2. The method according to claim 1, wherein said generating of said
coded packet comprises generating said coded packet with a size
that is less than said data packet.
3. The method according to claim 1, wherein said generating of said
coded packet comprises substituting a code from said look-up-table
in place of said additive Gaussian white noise packet.
4. The method according to claim 3, wherein said generating of said
look-up-table comprises generating said code to represent size and
strength information regarding an additive Gaussian white
noise.
5. The method according to claim 4, wherein said decoding of said
coded packet comprises obtaining said size and strength information
regarding said additive Gaussian white noise from said code.
6. The method according to claim 1, wherein said generating of said
look-up-table comprises generating said look-up-table from additive
Gaussian white noise payloads in said additive Gaussian white noise
packets.
7. The method according to claim 3, wherein said substituting of
said code from said look-up-table comprises substituting coded
symbols representing additive Gaussian white noise payloads in said
additive Gaussian white noise packet.
8. A method, comprising: generating a look-up-table from a
plurality of additive Gaussian white noise packets; transmitting
said look-up-table from a transmitter to a receiver; generating a
coded packet from an additive Gaussian white noise packet in a data
packet using said look-up-table, wherein said generating of said
coded packet comprises substituting a code from said look-up-table
in place of said additive Gaussian white noise packet; transmitting
said coded packet from said transmitter to said receiver; and
decoding said coded packet back into said data packet in said
receiver using said look-up-table.
9. The method according to claim 8, wherein said generating of said
coded packet comprises generating said coded packet with a size
that is less than said data packet.
10. The method according to claim 8, wherein said generating of
said look-up-table comprises generating said code to represent size
and strength information regarding an additive Gaussian white
noise.
11. The method according to claim 10, wherein said decoding of said
coded packet comprises obtaining said size and strength information
regarding said additive Gaussian white noise from said code.
12. The method according to claim 8, wherein said generating of
said look-up-table comprises generating said look-up-table from
additive Gaussian white noise payloads in said additive Gaussian
white noise packets.
13. The method according to claim 8, wherein said substituting of
said code from said look-up-table comprises substituting coded
symbols representing additive Gaussian white noise payloads in said
additive Gaussian white noise packet.
14. A system, comprising: a look-up-table generator adapted to
generate a look-up-table from a plurality of additive Gaussian
white noise packets; a coded packet generator adapted to generate a
coded packet from an additive Gaussian white noise packet in a data
packet using said look-up-table; a transmitter adapted to transmit
said look-up-table and said coded packet; and a receiver adapted to
receive said look-up-table, receive said coded packet, and decode
said coded packet back into said data packet using said
look-up-table.
15. The system according to claim 14, wherein said coded packet
comprises a size that is less than said data packet.

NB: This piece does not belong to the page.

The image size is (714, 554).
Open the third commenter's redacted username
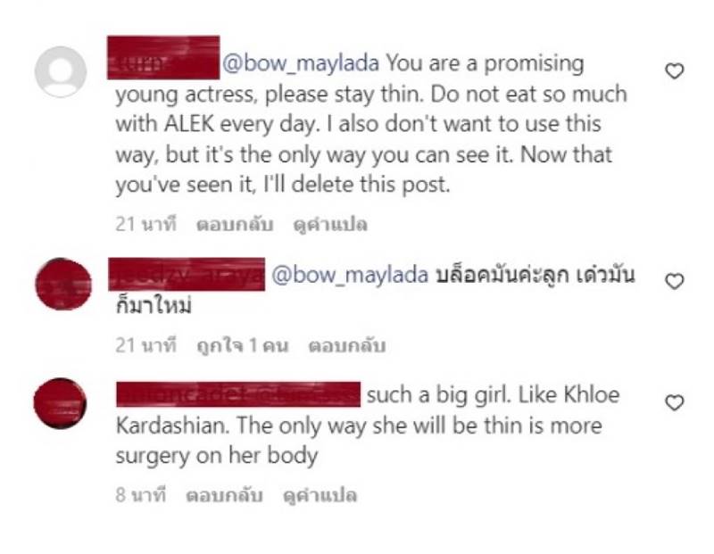click(238, 394)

16. The system according to claim 14, wherein said coded packet
comprises a code from said look-up-table in place of said additive
Gaussian white noise packet.
17. The system according to claim 16, wherein said code represents
size and strength information regarding an additive Gaussian white
noise.
18. The system according to claim 17, wherein said receiver is
adapted to obtain said size and strength information regarding said
additive Gaussian white noise from said code.
19. The system according to claim 14, wherein said look-up-table
comprises additive Gaussian white noise payloads from said additive
Gaussian white noise packets.
20. The system according to claim 16, wherein said code comprises
coded symbols representing additive Gaussian white noise payloads
in said additive Gaussian white noise packet.
Description
BACKGROUND
[0001] 1. Field of the Invention
[0002] The embodiments of the invention provide a method, system,
etc. for automatic power saving mode insertion when an unknown or
an offensive receiver detected in a wireless access system.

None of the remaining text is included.